I’ve been unwell for about 18 months. I’ve not had an official diagnosis but the symptoms affect my life dramatically. Nausea, dizziness, unable to eat, pain.
I've had to quit work, I’ve lost many friends, I barely leave the house. It’s affected my mental health badly.
3 years ago I left my partner for a while and stayed with my parents. My eldest child (8) now for all intents and purposes lives with them. It’s only up the road so I see him all the time but I just want him back with us (we are back together now) but my parents basically just are putting up a fight saying he’s happy with them etc. honestly, the only way I think I’ll get him back is if my dad in his 70s.. dies.
I have a younger child but my partner has put her in nursery 4 full days while I’ve been unwell, his choice not mine. So I basically have nothing but myself and the dog in the house most days.
My house is clean and tidy apart from the garage and attic which we’re getting a skip for soon to organise.

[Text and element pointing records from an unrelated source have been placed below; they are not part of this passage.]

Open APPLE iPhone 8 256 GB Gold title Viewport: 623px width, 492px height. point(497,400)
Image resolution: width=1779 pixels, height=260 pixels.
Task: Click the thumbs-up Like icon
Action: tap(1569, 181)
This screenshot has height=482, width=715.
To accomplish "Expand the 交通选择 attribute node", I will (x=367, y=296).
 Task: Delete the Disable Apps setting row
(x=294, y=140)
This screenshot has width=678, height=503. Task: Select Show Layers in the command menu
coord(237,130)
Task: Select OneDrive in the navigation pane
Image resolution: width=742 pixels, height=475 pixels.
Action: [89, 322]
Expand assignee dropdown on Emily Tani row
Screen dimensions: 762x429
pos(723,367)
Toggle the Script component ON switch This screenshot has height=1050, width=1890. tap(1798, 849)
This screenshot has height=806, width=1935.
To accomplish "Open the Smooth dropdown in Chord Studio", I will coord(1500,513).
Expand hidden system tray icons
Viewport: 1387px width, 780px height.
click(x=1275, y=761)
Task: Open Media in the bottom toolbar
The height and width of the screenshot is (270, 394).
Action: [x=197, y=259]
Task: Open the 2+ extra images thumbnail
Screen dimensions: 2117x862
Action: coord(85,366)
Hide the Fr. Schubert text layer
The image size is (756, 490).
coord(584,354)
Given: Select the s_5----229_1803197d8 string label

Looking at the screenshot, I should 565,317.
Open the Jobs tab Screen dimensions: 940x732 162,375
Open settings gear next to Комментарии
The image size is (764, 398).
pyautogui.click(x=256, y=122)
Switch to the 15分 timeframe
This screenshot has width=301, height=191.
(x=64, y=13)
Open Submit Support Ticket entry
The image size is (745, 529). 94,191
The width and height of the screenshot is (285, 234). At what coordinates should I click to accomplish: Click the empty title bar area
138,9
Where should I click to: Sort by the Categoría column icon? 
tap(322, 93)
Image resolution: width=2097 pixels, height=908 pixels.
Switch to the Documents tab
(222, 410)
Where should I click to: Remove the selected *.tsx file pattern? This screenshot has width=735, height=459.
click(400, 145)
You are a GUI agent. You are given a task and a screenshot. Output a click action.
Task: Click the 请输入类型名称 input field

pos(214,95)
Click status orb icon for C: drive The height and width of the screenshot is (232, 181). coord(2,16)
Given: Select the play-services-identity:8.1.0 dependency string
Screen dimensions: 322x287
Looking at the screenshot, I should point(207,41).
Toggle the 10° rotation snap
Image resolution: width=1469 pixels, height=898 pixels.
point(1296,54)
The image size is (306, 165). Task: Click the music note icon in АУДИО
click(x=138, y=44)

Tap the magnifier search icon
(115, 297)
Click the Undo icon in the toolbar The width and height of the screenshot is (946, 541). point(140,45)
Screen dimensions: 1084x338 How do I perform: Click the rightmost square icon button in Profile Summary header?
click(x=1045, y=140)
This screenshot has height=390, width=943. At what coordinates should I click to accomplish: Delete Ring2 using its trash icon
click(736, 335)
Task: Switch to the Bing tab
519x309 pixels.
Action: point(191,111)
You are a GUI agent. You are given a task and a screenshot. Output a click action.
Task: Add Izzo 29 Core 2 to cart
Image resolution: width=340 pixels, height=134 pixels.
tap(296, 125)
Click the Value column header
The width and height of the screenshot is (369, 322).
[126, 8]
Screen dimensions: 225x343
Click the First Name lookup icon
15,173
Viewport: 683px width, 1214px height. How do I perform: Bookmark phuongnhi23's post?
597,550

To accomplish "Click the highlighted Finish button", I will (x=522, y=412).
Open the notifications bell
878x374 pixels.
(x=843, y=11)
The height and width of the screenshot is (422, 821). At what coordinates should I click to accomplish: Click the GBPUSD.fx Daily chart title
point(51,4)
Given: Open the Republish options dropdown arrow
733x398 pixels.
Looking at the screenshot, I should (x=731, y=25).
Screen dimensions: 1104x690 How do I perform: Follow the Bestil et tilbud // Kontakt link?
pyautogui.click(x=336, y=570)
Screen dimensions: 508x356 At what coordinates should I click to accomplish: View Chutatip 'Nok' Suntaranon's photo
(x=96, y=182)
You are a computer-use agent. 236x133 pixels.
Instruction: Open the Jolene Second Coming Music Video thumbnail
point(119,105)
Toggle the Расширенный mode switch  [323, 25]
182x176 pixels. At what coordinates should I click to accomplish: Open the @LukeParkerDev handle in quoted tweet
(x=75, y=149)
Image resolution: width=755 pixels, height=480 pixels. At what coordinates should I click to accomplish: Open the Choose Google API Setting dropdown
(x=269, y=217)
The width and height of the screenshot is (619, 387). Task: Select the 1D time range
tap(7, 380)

My partner works and cooks, I only do the cleaning and tidying.
I just feel like a failure. 36, not married, no career, house far from perfect to say I don’t work, clearly not a good mother, don’t do school runs, don’t go on family holidays as I hardly manage going to the local town.
i see Instagram and all these mums up at 6am doing anything and everything, perfect meals every night, tidy house, baby groups, loads of friends, holidays.
I feel like a waste of space.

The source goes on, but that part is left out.